Too often during the initial interviews, Mitchell found that the suspecting spouse either didn't understand or didn't remember "maybe half of what I said."

So he wrote the book to serve as a pre-contract instructional tool. Eight indications of adultery include defensive behavior, changes in affection and sexual activity, financial woes, communication problems, unexplained absences, the need to be alone, pattern and lifestyle changes and wardrobe renovation. Taking notice of these things before Mitchell ever gets a call goes a long way to helping him uncover the truth.

"I need them to be better clients," he said. "I train them right up front because they can say the wrong things, they can do the wrong things." For example, if an investigator is deemed necessary, clients need to keep emotions and threats in check so as not to put their partner on the alert that they're being watched.

"People think all I have to do is just snap a few pictures, but there's a lot more to it," Mitchell said. "In South Carolina, for instance, I have to prove two things when it comes to marital infidelity: I have to prove romantic intent, and I have to prove opportunity. And cases can take months before they're ready for court."

During that time, he said it can be hard for the suspecting spouse not to suddenly slip and utter a threat, or reveal what they're up to, or worse. "Adultery creates a lot of emotions," he said. "There's a lot of bitterness, there's a lot of 9-1-1 calls, there's a lot of issues involved with spousal abuse. And if I feel that the case is too dangerous, I just won't take it."
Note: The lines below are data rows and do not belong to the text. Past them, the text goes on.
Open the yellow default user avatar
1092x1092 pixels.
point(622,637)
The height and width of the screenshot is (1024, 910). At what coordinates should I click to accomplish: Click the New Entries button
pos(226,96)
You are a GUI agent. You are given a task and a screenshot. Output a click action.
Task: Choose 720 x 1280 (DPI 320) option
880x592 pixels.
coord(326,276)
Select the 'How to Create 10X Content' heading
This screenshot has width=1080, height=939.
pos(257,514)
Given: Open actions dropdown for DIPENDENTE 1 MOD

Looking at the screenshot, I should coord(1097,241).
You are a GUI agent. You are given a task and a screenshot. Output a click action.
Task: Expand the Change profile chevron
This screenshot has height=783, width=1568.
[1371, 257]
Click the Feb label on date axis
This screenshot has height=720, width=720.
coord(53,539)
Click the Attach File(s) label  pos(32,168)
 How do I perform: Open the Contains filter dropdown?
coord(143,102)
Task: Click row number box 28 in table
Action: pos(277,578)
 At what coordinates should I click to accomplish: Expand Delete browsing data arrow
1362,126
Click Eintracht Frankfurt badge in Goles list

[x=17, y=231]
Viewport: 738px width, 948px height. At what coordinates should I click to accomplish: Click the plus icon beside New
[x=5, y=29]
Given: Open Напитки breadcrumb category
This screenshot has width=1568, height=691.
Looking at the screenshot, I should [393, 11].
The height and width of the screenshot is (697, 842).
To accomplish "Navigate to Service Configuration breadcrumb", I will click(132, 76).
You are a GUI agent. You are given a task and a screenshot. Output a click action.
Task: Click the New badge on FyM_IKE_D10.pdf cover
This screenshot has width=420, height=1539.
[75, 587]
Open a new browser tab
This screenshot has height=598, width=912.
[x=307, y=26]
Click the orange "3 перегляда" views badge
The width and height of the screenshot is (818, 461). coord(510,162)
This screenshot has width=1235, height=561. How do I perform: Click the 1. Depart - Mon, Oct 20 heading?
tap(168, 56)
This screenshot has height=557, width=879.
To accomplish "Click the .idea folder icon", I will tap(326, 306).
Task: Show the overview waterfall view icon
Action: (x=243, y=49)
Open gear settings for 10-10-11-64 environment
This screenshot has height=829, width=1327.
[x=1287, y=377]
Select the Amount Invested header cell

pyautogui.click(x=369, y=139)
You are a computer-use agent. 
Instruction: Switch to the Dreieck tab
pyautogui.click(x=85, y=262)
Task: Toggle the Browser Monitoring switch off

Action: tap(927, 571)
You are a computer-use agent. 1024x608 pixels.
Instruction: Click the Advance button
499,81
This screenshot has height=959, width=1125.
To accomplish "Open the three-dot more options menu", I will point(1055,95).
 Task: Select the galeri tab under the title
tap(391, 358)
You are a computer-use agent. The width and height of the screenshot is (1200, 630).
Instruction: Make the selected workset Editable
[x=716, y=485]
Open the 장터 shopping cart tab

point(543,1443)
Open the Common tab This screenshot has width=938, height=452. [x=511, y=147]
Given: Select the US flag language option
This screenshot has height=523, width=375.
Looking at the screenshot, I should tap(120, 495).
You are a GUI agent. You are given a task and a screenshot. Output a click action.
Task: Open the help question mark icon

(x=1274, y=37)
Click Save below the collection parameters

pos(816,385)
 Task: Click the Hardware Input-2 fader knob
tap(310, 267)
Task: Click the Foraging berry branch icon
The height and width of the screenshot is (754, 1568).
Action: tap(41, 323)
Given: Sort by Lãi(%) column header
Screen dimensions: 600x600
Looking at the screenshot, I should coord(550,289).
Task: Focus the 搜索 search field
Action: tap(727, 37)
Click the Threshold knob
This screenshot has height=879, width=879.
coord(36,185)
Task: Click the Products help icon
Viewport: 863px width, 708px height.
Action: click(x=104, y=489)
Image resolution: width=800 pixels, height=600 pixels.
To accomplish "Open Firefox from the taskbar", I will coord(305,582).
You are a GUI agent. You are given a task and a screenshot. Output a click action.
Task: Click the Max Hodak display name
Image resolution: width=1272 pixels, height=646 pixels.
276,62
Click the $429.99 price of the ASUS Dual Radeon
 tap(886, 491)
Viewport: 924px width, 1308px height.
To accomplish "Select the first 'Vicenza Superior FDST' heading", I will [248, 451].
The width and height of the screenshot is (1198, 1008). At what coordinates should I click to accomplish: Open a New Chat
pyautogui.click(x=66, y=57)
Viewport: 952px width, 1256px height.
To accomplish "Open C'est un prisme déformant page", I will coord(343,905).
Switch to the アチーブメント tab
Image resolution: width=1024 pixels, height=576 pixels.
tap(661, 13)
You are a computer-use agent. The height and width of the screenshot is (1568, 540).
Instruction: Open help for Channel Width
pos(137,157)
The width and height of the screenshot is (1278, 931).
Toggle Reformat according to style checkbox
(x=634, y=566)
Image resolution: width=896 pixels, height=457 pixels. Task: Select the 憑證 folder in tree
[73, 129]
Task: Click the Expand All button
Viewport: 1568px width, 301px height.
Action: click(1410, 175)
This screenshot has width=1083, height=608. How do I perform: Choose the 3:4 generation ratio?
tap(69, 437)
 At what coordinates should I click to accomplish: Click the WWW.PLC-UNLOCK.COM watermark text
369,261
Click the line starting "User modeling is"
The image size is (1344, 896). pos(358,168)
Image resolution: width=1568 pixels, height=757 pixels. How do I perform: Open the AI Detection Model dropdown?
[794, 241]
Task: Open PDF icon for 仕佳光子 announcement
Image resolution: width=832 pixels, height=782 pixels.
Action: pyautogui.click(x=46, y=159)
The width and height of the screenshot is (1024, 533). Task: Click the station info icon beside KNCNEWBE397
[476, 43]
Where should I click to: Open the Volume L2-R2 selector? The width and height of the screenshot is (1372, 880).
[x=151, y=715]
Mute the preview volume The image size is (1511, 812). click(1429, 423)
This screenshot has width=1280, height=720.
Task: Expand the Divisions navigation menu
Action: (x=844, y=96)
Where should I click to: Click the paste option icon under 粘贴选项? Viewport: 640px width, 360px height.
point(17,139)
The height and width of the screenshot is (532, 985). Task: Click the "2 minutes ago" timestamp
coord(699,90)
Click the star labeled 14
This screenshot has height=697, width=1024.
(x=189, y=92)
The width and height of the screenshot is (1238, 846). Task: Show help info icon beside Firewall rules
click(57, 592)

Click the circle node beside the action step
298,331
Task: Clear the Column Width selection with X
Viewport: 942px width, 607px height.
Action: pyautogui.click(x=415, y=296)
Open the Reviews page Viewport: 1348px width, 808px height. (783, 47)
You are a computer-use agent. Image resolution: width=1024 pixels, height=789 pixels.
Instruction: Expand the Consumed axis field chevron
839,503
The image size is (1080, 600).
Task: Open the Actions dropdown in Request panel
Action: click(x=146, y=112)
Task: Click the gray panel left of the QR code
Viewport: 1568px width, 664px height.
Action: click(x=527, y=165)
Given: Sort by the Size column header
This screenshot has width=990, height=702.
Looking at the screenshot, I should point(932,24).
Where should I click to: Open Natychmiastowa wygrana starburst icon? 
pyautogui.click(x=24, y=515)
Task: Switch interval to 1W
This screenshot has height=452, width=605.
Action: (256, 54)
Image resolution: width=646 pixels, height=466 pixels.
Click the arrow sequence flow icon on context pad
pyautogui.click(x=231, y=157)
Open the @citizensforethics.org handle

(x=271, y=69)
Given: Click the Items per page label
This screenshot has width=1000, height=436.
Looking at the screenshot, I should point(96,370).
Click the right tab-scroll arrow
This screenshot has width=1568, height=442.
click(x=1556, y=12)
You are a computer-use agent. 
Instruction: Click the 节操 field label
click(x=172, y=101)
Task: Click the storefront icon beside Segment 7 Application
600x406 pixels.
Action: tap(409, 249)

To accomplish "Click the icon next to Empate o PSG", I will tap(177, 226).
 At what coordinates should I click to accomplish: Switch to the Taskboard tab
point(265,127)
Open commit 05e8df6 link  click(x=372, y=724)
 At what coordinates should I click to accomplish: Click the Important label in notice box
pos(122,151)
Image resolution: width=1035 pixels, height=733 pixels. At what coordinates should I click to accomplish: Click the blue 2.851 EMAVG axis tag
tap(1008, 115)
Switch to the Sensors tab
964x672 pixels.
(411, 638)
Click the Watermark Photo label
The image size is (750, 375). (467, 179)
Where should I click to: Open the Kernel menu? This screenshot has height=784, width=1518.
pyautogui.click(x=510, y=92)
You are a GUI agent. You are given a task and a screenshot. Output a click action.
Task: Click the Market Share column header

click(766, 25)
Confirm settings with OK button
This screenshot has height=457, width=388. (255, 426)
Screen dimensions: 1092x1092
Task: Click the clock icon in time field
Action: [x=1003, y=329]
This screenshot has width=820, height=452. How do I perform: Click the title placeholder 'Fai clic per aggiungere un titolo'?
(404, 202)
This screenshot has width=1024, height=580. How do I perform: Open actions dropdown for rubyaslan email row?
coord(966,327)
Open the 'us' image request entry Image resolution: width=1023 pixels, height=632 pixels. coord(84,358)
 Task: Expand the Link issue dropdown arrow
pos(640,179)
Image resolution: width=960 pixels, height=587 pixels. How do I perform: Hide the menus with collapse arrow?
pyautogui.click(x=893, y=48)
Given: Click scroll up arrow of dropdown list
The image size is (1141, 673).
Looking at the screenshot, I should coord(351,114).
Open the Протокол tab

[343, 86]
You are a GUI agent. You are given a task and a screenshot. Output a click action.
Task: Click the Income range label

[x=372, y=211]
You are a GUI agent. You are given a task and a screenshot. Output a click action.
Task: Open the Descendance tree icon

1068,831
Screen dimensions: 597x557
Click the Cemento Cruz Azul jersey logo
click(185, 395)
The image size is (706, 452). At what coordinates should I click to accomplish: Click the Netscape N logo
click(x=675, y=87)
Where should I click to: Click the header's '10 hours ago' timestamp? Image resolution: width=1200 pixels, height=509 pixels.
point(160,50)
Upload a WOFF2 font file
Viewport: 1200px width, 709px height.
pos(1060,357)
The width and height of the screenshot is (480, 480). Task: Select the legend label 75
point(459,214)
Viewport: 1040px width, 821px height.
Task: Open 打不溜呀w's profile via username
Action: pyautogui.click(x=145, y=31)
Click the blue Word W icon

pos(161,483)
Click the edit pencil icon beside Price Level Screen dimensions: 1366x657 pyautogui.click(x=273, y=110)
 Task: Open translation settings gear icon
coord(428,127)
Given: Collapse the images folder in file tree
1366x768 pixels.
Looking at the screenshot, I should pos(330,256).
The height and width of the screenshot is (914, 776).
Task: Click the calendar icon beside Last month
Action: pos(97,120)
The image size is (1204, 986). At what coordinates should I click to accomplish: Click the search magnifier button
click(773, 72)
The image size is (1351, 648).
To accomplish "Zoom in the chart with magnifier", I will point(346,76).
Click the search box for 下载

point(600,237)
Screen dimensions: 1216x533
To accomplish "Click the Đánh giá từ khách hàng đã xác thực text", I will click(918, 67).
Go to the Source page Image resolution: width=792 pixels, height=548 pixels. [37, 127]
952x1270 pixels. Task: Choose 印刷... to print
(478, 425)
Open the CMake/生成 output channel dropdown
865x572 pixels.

Lately, the danger has been giving way to just more secrecy with a little help from new Internet businesses that specialize in fostering adultery. "There's a whole new wave of infidelity that's coming," Mitchell said. "There are Web sites that will give alibis, cover up for you, match you up with someone and set up (the whole thing). One in particular, in Canada, has 425,000 members paying $55 a month to commit adultery. They give enough support and backing to make it really tough to catch someone."

The dynamics of adultery also are changing. Whereas half a century ago, men accounted for about 90 percent of all cheating cases, Mitchell's own observations now put that figure at about 60 percent meaning that for every two cases he gets about a suspected cheating husband, he also one about a suspected cheating wife.

"The pendulum is starting to become more equal because of changing factors and dynamics," he said. "You have Internet chat rooms, you have more women in the workplace with access and means, we have more mobility in our society, and there's a frequency of contact now in which people can make it seem like it's business."

But regardless of the means and the efforts to stay hidden, adultery still carries one unchanging constant: two people together. And no matter how well you can gamble as a cheater, Mitchell said suspecting spouses can always get the goods on their partners if they play the right way and employ the right professional. "The analogy I make is 'If your tooth hurts, you probably have a toothache,'" he said. "And the advantage is always with the house."